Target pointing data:

==========

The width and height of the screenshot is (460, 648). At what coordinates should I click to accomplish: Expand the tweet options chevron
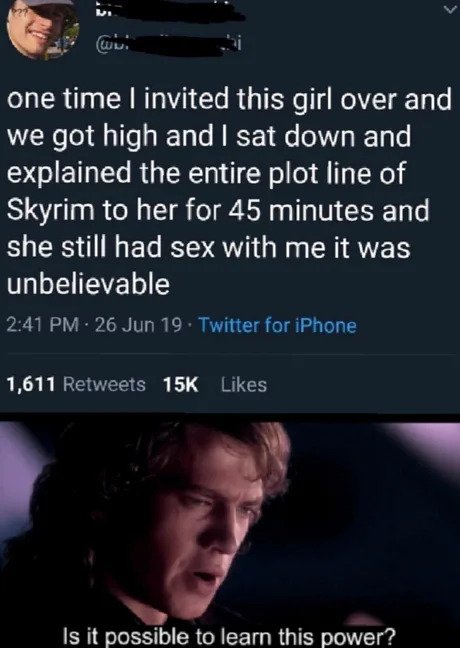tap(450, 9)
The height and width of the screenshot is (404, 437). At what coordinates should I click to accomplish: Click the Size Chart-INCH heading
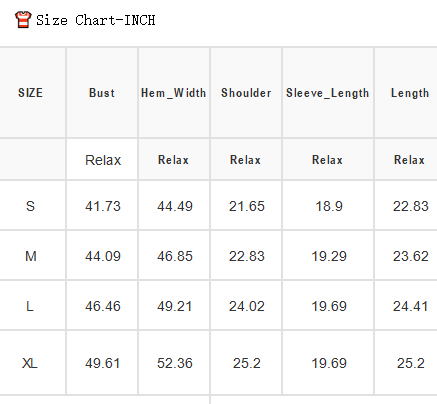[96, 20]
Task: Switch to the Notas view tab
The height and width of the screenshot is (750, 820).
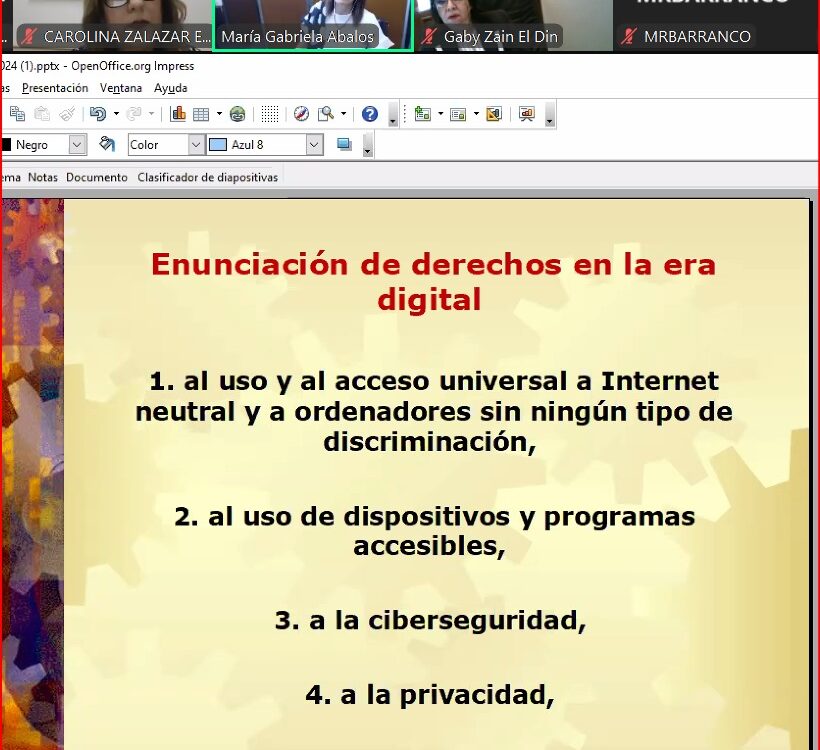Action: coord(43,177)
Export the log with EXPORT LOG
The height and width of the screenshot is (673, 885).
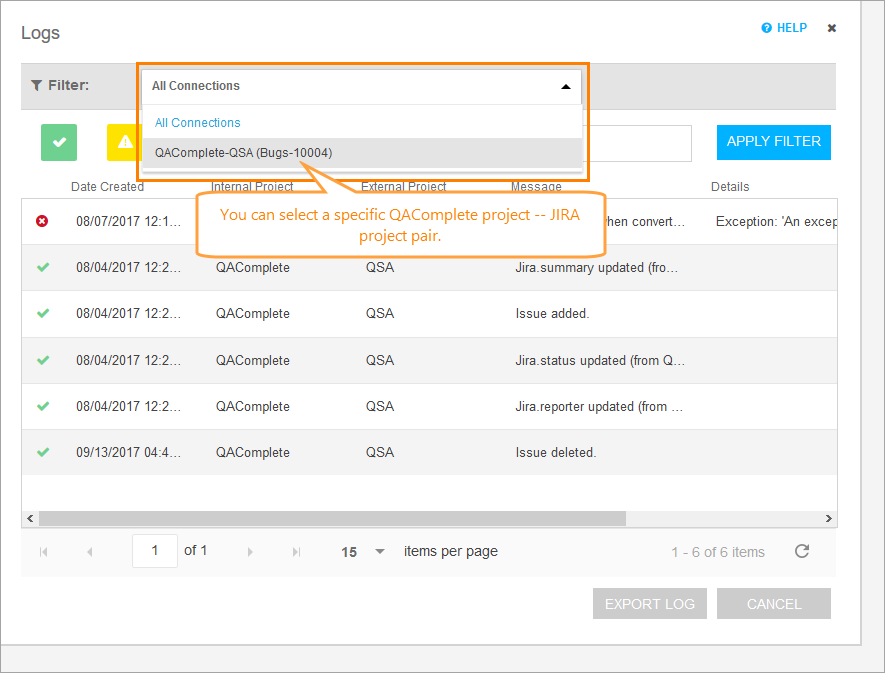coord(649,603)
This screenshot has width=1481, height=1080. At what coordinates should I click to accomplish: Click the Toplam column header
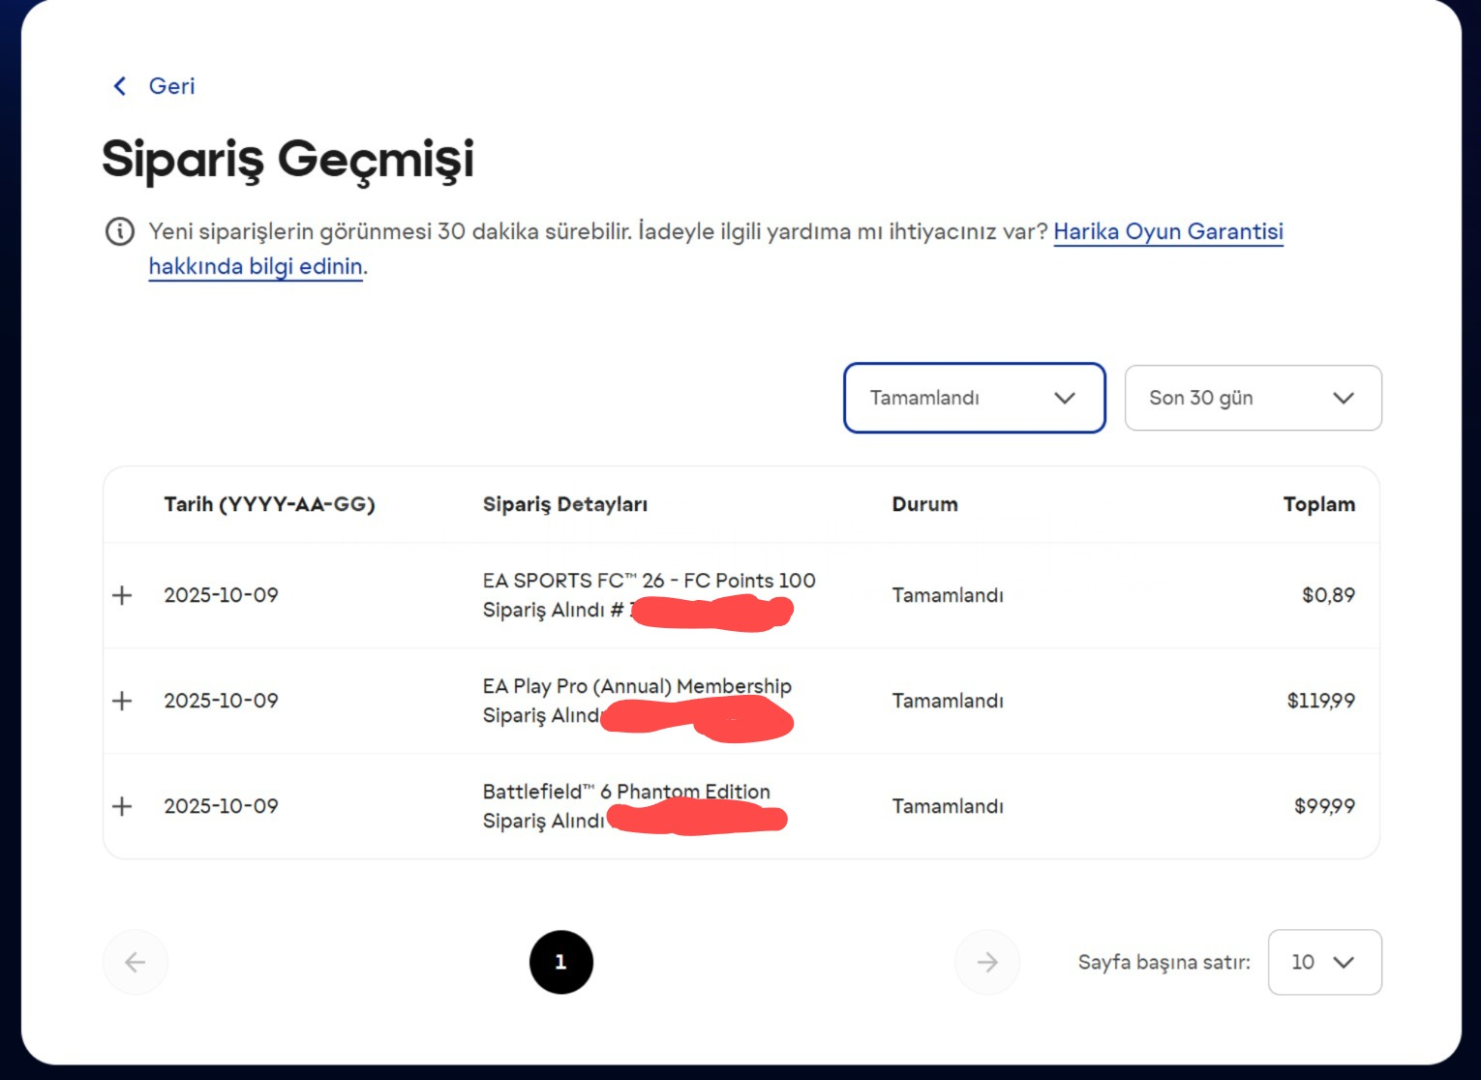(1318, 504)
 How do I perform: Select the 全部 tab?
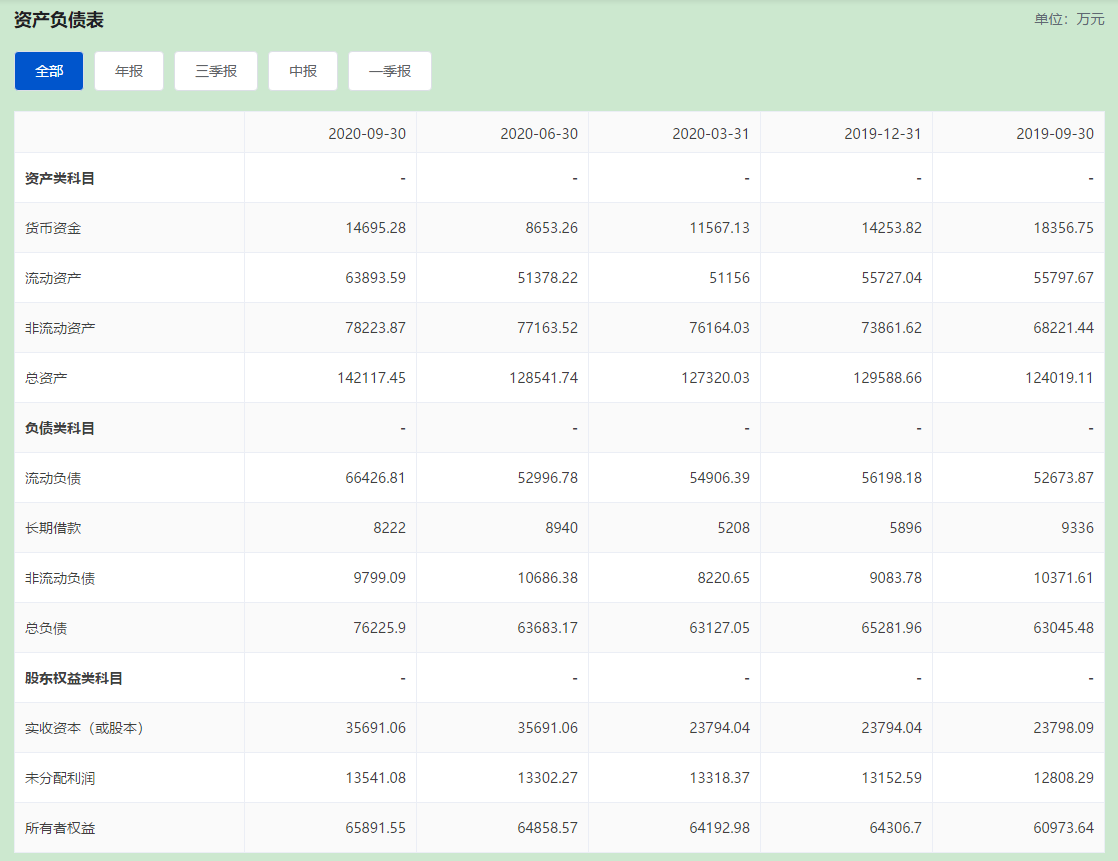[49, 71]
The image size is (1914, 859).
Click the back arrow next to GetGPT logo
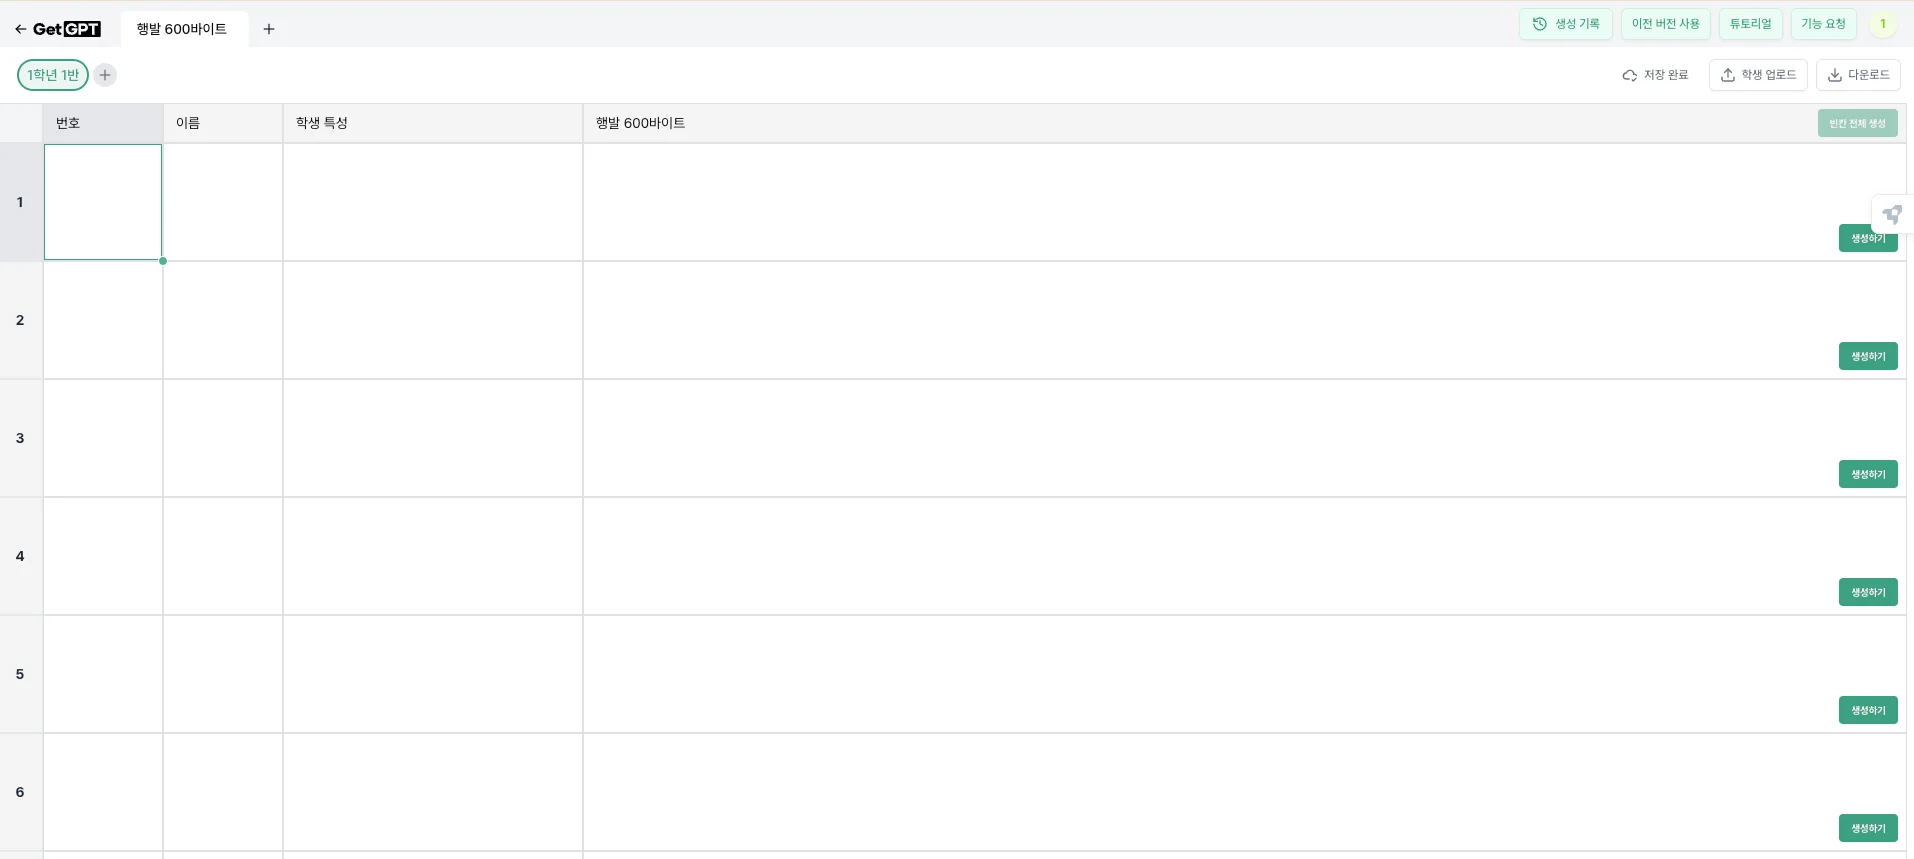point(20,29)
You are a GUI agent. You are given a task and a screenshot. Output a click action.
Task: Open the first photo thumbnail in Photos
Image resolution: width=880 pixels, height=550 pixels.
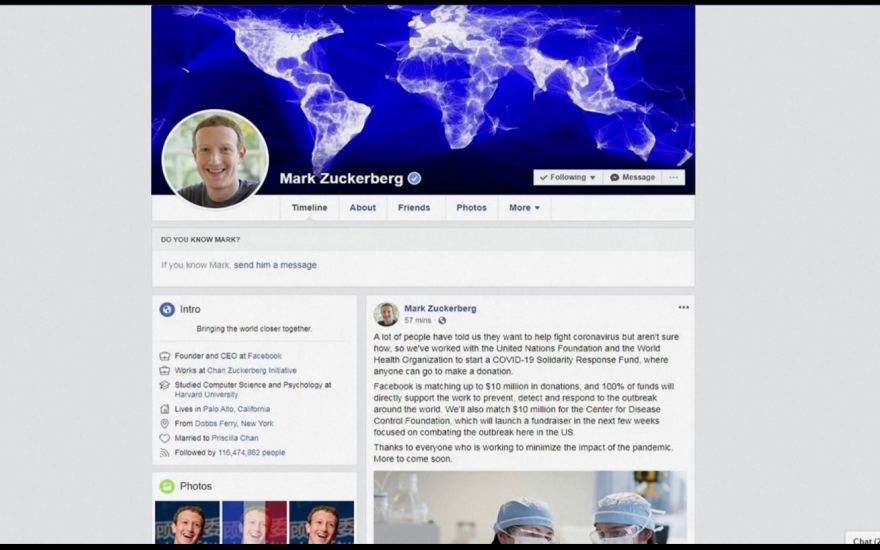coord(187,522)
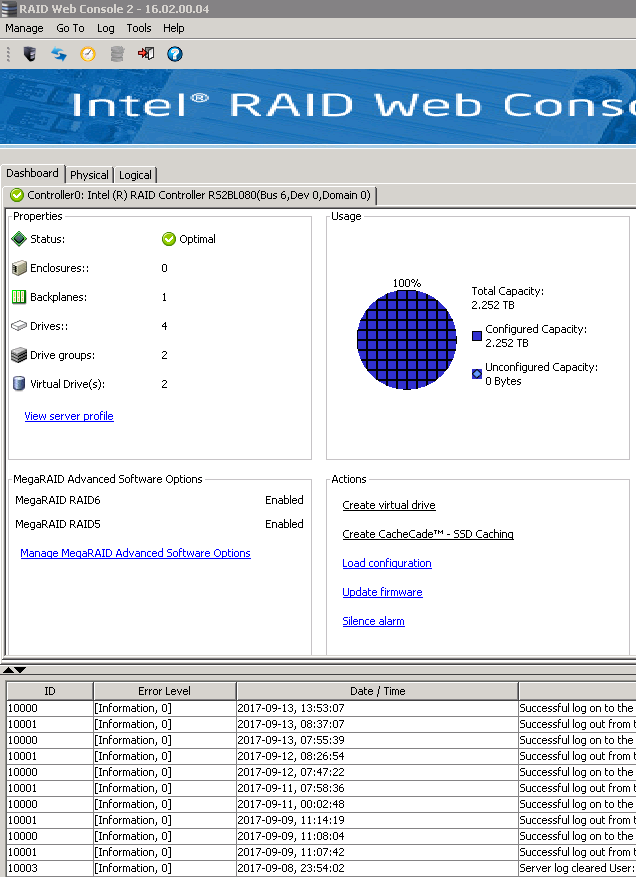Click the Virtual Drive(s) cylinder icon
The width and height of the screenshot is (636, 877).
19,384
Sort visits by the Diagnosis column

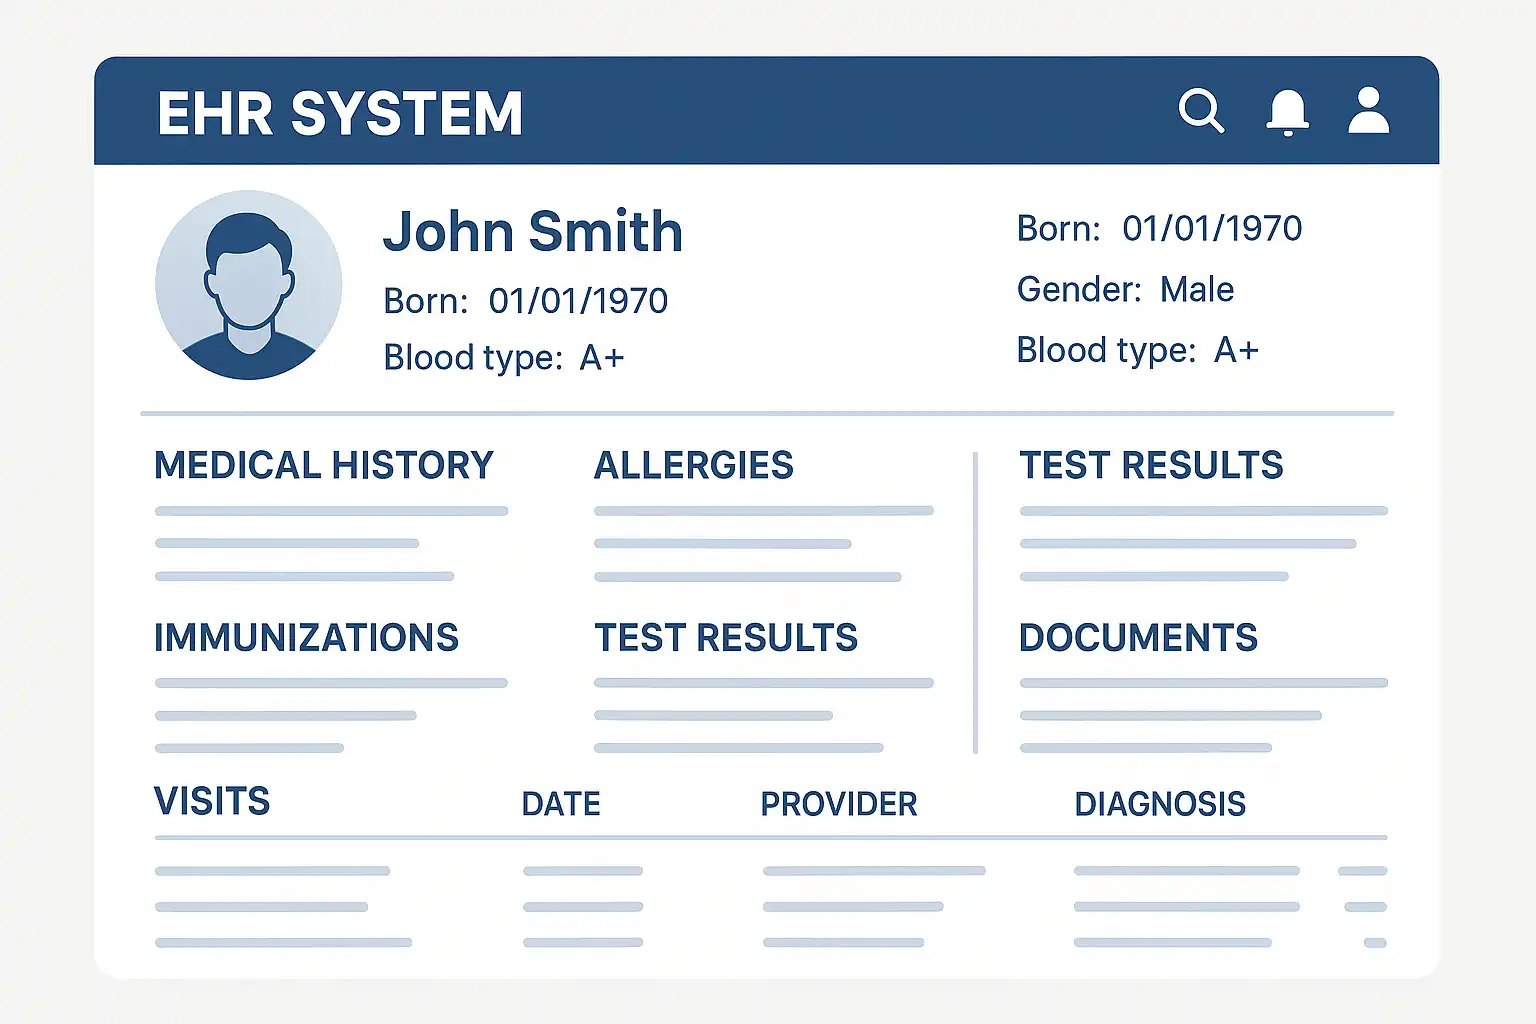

==========

EXERCISE PROMPT:
Return every line of the records above without changing a word, and leave out the pictures.

WRITTEN RESPONSE:
The width and height of the screenshot is (460, 648). At what coordinates should I click to accomplish: Expand the tweet options chevron
tap(450, 9)
The height and width of the screenshot is (404, 437). At what coordinates should I click to accomplish: Click the Size Chart-INCH heading
[96, 20]
Task: Switch to the Notas view tab
The height and width of the screenshot is (750, 820).
Action: coord(43,177)
Export the log with EXPORT LOG
The height and width of the screenshot is (673, 885).
coord(649,603)
This screenshot has width=1481, height=1080. At what coordinates should I click to accomplish: Click the Toplam column header
(1318, 504)
 How do I perform: Select the 全部 tab?
[49, 71]
The image size is (1914, 859).
Click the back arrow next to GetGPT logo
point(20,29)
You are a GUI agent. You are given a task and a screenshot. Output a click action.
Task: Open the first photo thumbnail in Photos
Image resolution: width=880 pixels, height=550 pixels.
coord(187,522)
Click the Virtual Drive(s) cylinder icon
The width and height of the screenshot is (636, 877).
19,384
Sort visits by the Diagnosis column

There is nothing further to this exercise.